The first phase in the history of Cruzeiro do Sul is related to the German influence and can be dated from 1927 until 1943. During this time the airline was called Syndicato Condor, then Sindicato Condor and finally Serviços Aéreos Condor. Condor was founded in Rio de Janeiro, on 1 December 1927, by the three former German directors of Condor Syndikat, including Fritz W. Hammer, and the Brazilian Count Pereira Carneiro, owner of Jornal do Brasil and a shipping company. Syndicato Condor is considered to be the heir of Condor Syndikat, a German trade company that operated air services within Brazil and from which it inherited equipment, concessions, rights and particular interests. From the start it had a strong German influence, operating German aircraft and supporting the interests of Deutsche Luft Hansa in South America. The Brazilian government recognized it as an airline on 20 January 1928, granting rights to operate in the whole Brazilian territory and to extend services to Uruguay and Argentina. Those services were of utmost importance for the future plans of the mother-company Deutsche Luft Hansa in South America. In fact, between 1 June 1927, when Condor Syndikat ceased to exist, and the foundation of Syndicato Condor, services were never interrupted.

Seaplane services from Rio de Janeiro to Porto Alegre with intermediate stops that had been operating on an informal basis became official began almost immediately. It consisted of a twice-weekly flight, operated with a seaplane Junkers G-24 and took two days with an overnight stop.
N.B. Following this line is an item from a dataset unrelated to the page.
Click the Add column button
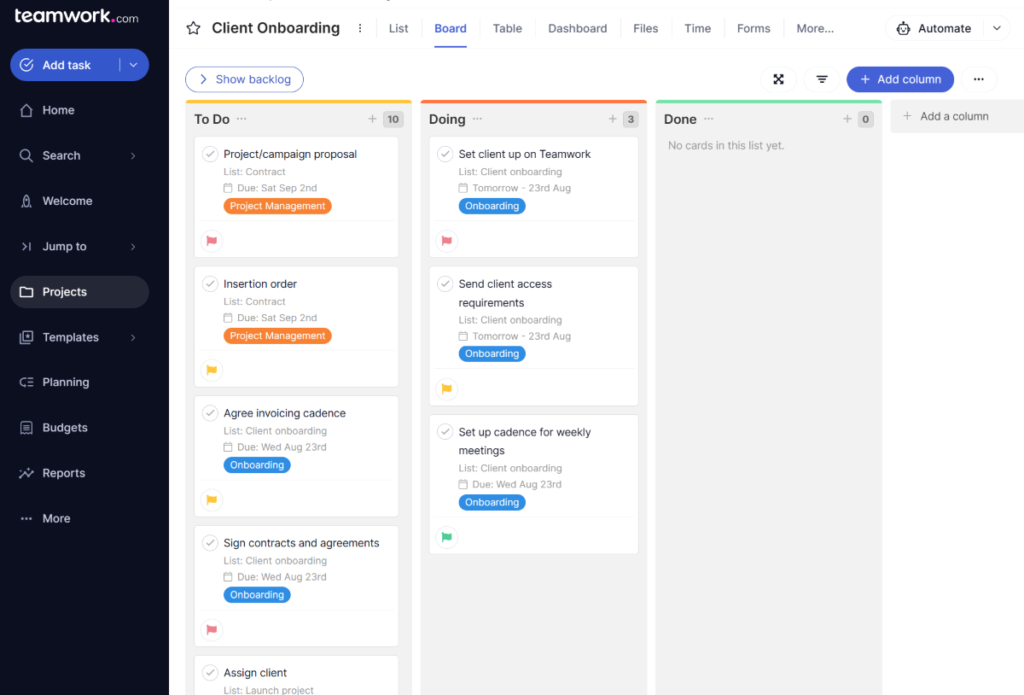1024x695 pixels. click(x=900, y=79)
On 14 April 1934, the route was extended to include Montevideo and Buenos Aires and on 28 September 1935, it reached Mendoza and Santiago de Chile. Those services were eventually upgraded to the modern Junkers Ju 52 and later the sophisticated Focke-Wulf Fw 200 Condor aircraft.

On 15 July 1928, a new service from Rio de Janeiro to Salvador via Belmonte and Ilhéus, operated with a seaplane Junkers F-13, was inaugurated. Less than two years later, the route would be modified to include Vitória, Caravelas, Belmonte and Ilhéus and extended from Salvador to Maceió, Recife, Parahyba (now João Pessoa) and Natal. In December 1935, the service was further extended to Fortaleza; in April 1936, it reached Belém. The trip from Rio de Janeiro to Belém took two days with an overnight stop in Recife.
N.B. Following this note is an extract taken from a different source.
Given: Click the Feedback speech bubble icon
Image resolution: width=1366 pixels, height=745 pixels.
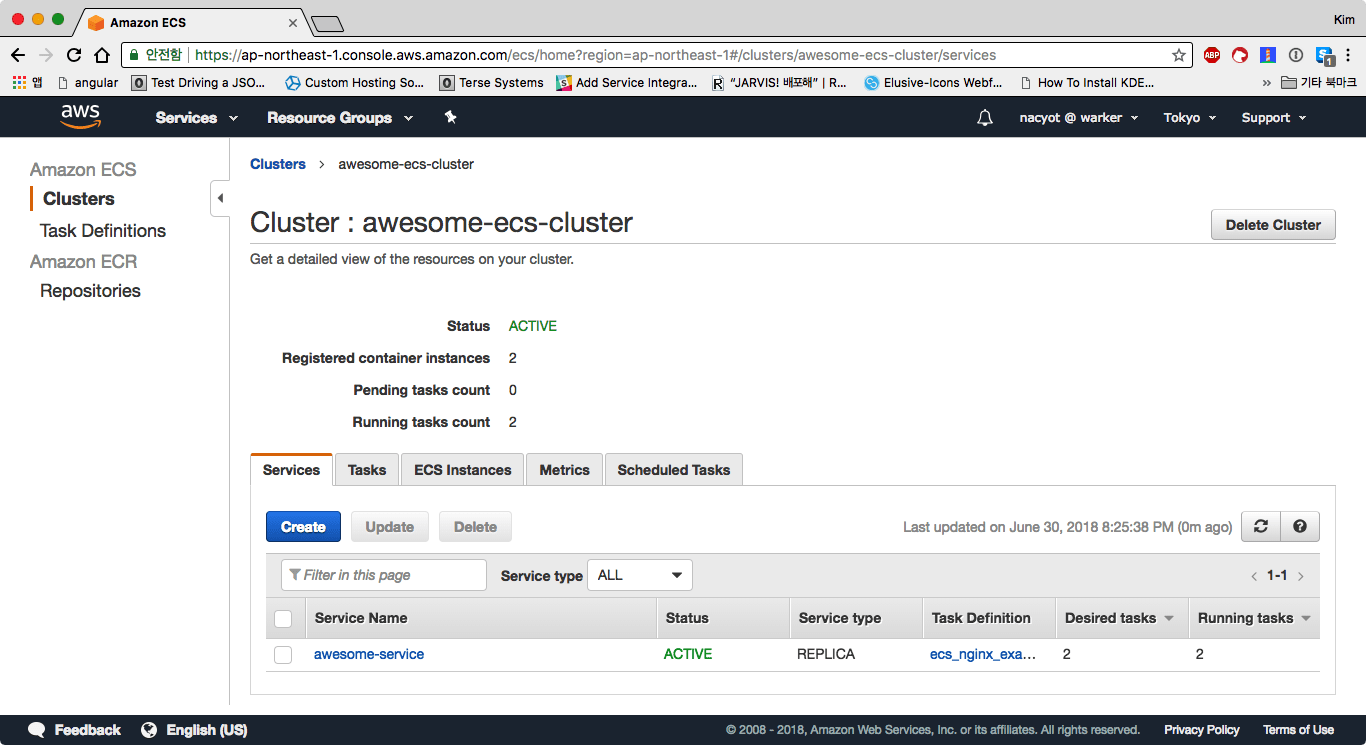Looking at the screenshot, I should click(x=37, y=730).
On 8 September 1933, Condor established services between Rio de Janeiro, São Paulo, Corumbá and Cuiabá. This service was a major break-through because previously an overland journey to Mato Grosso took several days. In 1936, Condor made an interline agreement with Lloyd Aéreo Boliviano – LAB and established an international connection to the main cities of Bolivia, particularly Puerto Suárez, Santa Cruz de la Sierra, Cochabamba, and La Paz, using Corumbá as connecting point. The aircraft of Condor and LAB met in Corumbá during the overnight stop and exchanged passengers. Later, in Brazil, Condor extended its services beyond Cuiabá, reaching Porto Velho, Rio Branco and Cruzeiro do Sul.

Therefore, by 1936 Syndicato Condor had established two trunk routes with increasing frequencies: Belém/Rio de Janeiro/Porto Alegre/Montevideo/Buenos Aires/Santiago and São Paulo/Corumbá/Cuiabá, with connecting services to Bolivia. Condor was thus able to face the fierce competition imposed by Panair do Brasil, the Brazilian subsidiary of Pan American. Condor had however one great advantage: it had better aircraft which could operate both as seaplanes and land-planes, and not only as seaplanes as did Panair do Brasil. Condor was then not restricted to navigate following the coast or rivers.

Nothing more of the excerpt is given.